Cada vez los jóvenes se acercan a una edad más temprana al mundo de la economía y la empresa. En anteriores artículos hablábamos sobre la necesidad de impartir educación financiera en los centros de Educación Secundaria. De este modo, los alumnos empezarán a familiarizarse con los conceptos económicos más cotidianos, así como aprenderán a gestionar su propio dinero al tiempo que valoran las consecuencias económicas que tienen sus decisiones.

En países como España existe una elevada tasa de desempleo. Ante la dificultad para conseguir empleo por cuenta ajena, se busca fomentar el emprendimiento, qué mejor forma que a través del sistema educativo. Según el informe GEM sobre emprendimiento publicado en 2016, la tasa de actividad emprendedora en España es solo del 5,7%, mientras que países de América del Sur como Chile y Ecuador cuentan con tasas espectaculares, del 25,9% y del 33,6% respectivamente. Por ello, se ha instado a que a través de las instituciones educativas, el gobierno impulse el emprendimiento.

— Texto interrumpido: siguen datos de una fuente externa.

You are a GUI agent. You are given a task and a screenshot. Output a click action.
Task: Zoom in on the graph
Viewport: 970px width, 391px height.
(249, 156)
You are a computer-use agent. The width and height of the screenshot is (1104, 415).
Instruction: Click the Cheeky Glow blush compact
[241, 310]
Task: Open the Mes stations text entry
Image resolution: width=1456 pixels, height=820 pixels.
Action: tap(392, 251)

Los estudiantes no sólo van a tomar contacto con la economía a través de la educación financiera, pues en la Ley Orgánica de Mejora de Calidad de la Enseñanza (LOMCE) se da un importante peso al espíritu emprendedor, tratando de estimular a que los alumnos, en un futuro se lancen a crear su propio negocio.

En este sentido, la LOMCE, introduce una nueva asignatura llamada “Iniciación a la Actividad Emprendedora y Empresarial”. ¿Qué ofrece esta asignatura a los estudiantes de Educación Secundaria? “Iniciación a la Actividad Emprendedora y Empresarial” trata de despertar inquietudes entre los más jóvenes, incentivándoles a ser dueños de su propio destino a través de la creación de su propia empresa. La motivación es un aspecto clave a trabajar en esta asignatura, dado que los estudiantes aprenderán cómo buscar sus propios objetivos, a trabajar en equipo, a planificar, a comunicarse en la empresa y a mantener la ilusión en el día a día de su empresa.

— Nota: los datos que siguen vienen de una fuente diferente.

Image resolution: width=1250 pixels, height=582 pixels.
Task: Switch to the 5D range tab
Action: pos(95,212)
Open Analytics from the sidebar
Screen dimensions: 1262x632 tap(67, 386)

Por otra parte, a los alumnos se les evaluará en dos competencias o habilidades fundamentales, como son la competencia social y ciudadana y la competencia emprendedora. A través de la competencia social y ciudadana se tratará de formar futuros empresarios comprometidos con el bienestar y el desarrollo de la sociedad, por lo que tiene un importante peso instruirles en lo que supone la Responsabilidad Social Corporativa. En cuanto a la competencia emprendedora, se buscará que los estudiantes tengan capacidad para proponer ideas, analizar situaciones, gestionar los riesgos y resolver los problemas que se puedan plantear en sus futuros negocios.

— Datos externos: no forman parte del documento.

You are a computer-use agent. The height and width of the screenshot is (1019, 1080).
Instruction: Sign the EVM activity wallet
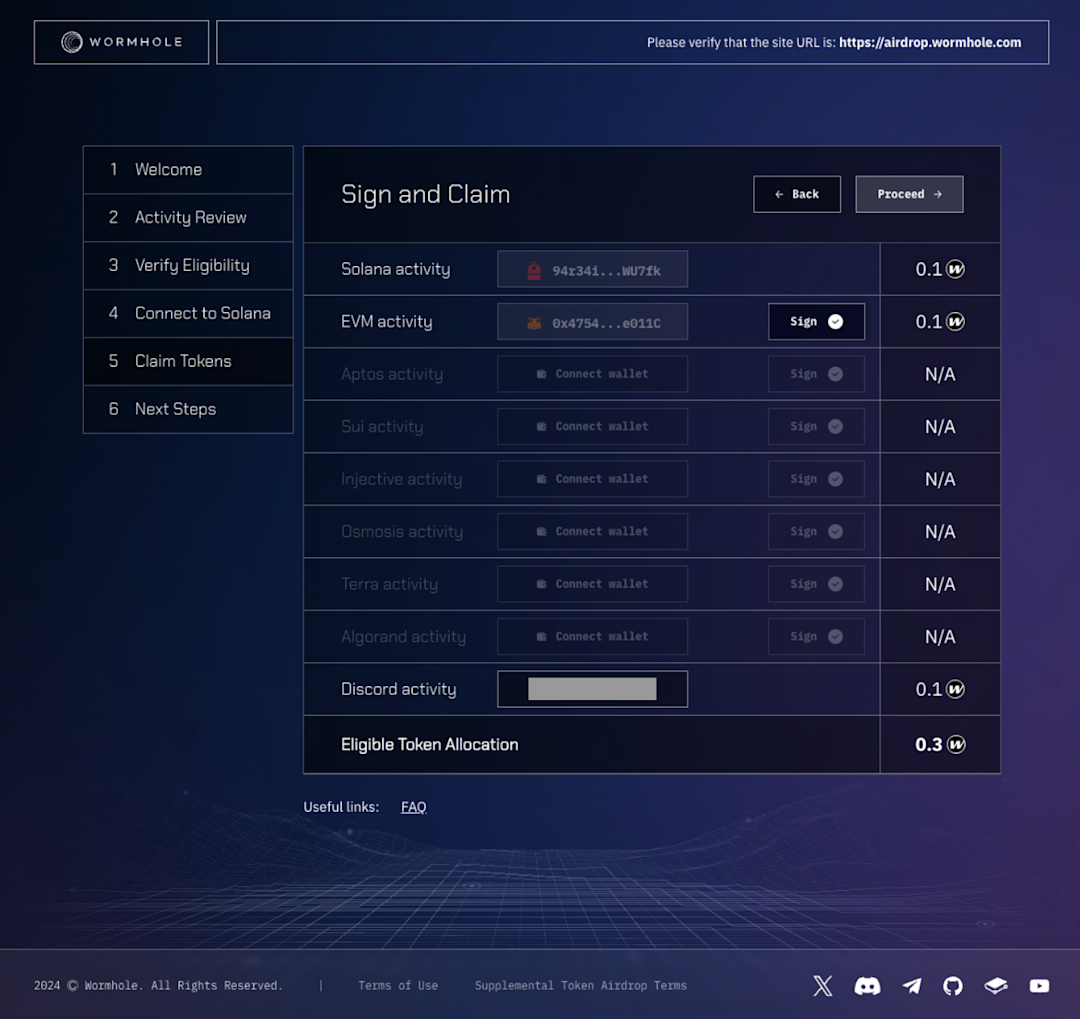(x=816, y=321)
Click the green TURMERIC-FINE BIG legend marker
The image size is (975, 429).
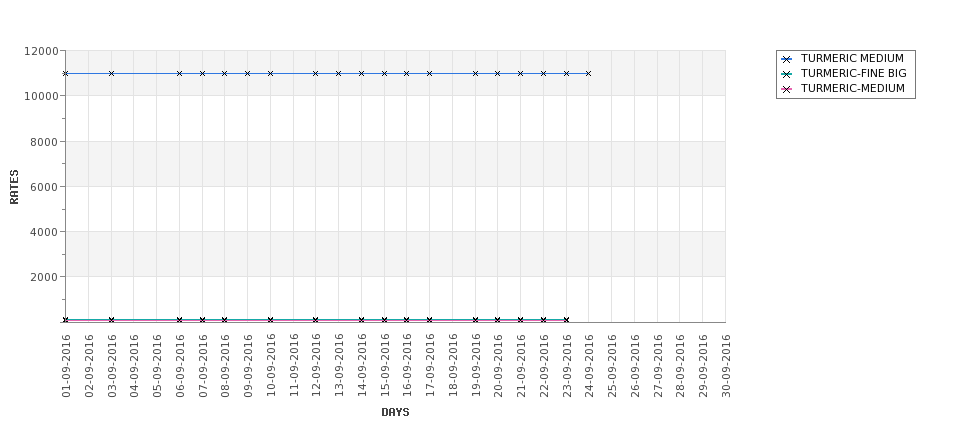pyautogui.click(x=787, y=74)
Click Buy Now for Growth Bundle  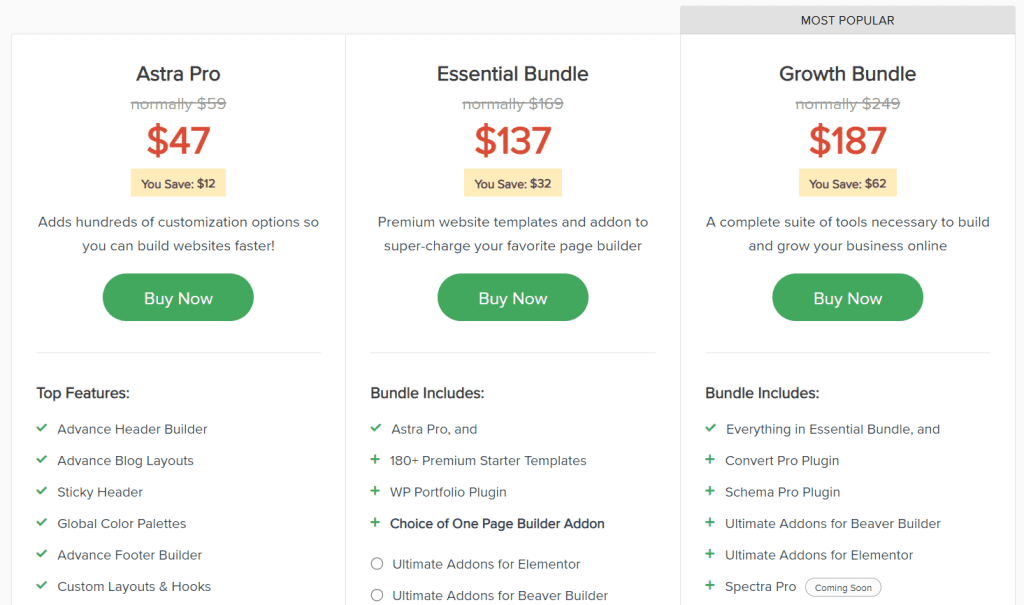coord(848,297)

Para formar una generación de futuros empresarios, es necesario despertar inquietudes en el alumnado, transmitirles el emprendimiento como algo positivo, pues ellos serán sus propios jefes y se marcarán sus propios objetivos, lo que estimulará su creatividad y les dará un gran prestigio social como líderes de su propia empresa. No obstante, también se advierte a los estudiantes de los riesgos que conlleva crear un negocio. Prueba de ello es que el emprendimiento requiere mucho tiempo, una fuerte inversión, los ingresos van a ser variables y existe la posibilidad de fracasar.

Otra pregunta que se nos plantea es cómo enseñar en el aula estos conocimientos. Pues bien, no todo tienen por qué ser clases tradicionales en las que el profesor haga un monólogo y los alumnos se limiten a tomar apuntes. Existen ejercicios de simulación empresarial, en el que los alumnos pueden formar equipos, cada uno ocupándose de un departamento distinto de la empresa, o bien las tecnologías de la información y comunicación pueden ayudar a conocer ejemplos reales de emprendedores o a iniciarse en el manejo de programas informáticos aplicados a la empresa.

Por otra parte, invitar a emprendedores que expongan cómo lograron desarrollar su propio negocio puede aportar ideas a los alumnos al tiempo que les brinda la oportunidad de acercarse a una experiencia enriquecedora.